Thursday, January 20, 2011

Thursday of the Second Week in Ordinary Time (Year I)

Hebrews 7:25 - 8:6 / Mark 3:7-12

Most of us like to take vacations. We like to be able to withdraw from the daily grind of our lives, from the persons and obligations that crowd around us. In place of such responsibilities, in place of the familiar, we enjoy a change of scenery, a different pace of life. Whether we prefer our vacations to be quiet or filled to the brim with activity, the whole point of it all is to step away from what we ordinarily do.

Even so, we are not accustomed to associate vacation or withdrawal with being useful. Indeed, when our sense that something needs to be done begins to assert itself, when we find ourselves wanting to be helpful, to be of use to others, we tend to tell ourselves that the vacation must come to an end. However sadly, we insist that we have to return to the ordinary scheme of things if we are to meet the needs of a world in want.

This is why the Scriptures we read today are so striking. In the Gospel, it is not by plunging himself into the crowd, but quite the opposite, by withdrawing to the sea that Jesus is able to exercise and effect the overabundant fruits of his saving presence — He had cured many and, as a result, those who had diseases were pressing upon him to touch him. And whenever unclean spirits saw him they would fall down before him  and shout, “You are the Son of God.” The same claim is affirmed directly in the Epistle to the Hebrews. It is precisely to the extent that Jesus is unlike other high priests that what he offers us as gifts are so effective. Indeed, it is insofar as he is separated from the rest of us, higher than the heavens, that he can fulfill that high priestly ministry for which he was sent and of which we are so deeply in need.
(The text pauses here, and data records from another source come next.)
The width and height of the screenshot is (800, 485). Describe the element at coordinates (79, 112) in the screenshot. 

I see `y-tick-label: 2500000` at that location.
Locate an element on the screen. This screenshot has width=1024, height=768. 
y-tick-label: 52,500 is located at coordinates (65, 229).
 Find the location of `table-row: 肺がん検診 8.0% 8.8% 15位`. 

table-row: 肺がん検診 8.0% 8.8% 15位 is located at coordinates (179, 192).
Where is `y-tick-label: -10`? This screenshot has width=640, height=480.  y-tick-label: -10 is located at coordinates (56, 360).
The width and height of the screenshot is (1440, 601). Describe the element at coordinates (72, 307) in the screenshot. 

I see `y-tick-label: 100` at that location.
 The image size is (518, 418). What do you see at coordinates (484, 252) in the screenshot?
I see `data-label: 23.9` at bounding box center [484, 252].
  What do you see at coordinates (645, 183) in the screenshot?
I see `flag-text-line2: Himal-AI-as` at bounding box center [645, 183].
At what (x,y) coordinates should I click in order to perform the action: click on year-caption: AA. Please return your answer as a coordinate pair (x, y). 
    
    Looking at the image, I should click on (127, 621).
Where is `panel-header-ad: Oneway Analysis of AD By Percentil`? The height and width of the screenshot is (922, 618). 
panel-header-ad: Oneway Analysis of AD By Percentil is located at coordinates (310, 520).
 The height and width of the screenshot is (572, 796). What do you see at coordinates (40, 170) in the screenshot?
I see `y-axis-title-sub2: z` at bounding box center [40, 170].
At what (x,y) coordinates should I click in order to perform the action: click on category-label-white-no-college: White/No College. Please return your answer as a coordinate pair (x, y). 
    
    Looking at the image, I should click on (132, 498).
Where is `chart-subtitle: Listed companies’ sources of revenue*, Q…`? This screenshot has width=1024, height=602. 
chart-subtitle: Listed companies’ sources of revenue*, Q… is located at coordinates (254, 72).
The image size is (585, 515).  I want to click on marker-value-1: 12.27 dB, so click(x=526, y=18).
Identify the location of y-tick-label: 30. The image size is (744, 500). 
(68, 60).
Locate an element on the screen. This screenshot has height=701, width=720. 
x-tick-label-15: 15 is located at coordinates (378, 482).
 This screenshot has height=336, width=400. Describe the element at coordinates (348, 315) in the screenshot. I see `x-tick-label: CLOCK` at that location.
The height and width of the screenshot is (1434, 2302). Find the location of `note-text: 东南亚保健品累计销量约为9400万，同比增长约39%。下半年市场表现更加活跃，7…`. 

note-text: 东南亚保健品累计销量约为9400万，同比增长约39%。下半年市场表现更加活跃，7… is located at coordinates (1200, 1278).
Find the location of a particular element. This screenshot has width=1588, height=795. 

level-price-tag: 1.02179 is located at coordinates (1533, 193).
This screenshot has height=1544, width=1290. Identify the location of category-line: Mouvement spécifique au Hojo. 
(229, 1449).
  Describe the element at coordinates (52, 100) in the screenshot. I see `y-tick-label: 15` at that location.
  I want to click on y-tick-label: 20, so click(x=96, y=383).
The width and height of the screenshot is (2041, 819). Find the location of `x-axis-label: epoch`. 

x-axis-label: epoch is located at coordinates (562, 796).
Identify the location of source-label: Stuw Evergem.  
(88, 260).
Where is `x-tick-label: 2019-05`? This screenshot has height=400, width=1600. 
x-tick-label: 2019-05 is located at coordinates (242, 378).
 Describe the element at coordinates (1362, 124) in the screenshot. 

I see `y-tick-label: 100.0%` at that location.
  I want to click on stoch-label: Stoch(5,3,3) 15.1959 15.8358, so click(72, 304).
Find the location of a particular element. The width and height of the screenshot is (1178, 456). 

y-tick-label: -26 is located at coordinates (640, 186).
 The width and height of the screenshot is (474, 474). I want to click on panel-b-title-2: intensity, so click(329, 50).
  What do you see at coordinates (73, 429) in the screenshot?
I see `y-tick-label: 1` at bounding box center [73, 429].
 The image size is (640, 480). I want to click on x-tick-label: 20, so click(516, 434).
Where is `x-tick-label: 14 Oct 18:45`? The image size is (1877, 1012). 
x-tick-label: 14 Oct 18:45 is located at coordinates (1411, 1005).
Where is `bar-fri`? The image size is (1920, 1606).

In short, Jesus is not less, but abundantly more helpful, as so much more excellent a ministry, to the extent that he, even in his earthly sojourn, was separated out from those to whom he ministered and with whom he lived, preached, and healed.

We, too, who would follow Jesus Christ, must likewise live a life of withdrawal. It is not that we should take a vacation to escape responsibility or indulge in a trivial waste of time. Rather, we must withdraw to take part in the service of that truer Temple, of which our earthly affairs, concerns and responsibilities are only the palest of copies. It is only as separated from the waywardness of the world that we will ever have the perspective to speak the word that the world needs to hear. It is not from the midst of the crowd that we best respond to the world's suffering, but from the calm of the divine see that we can best make God known.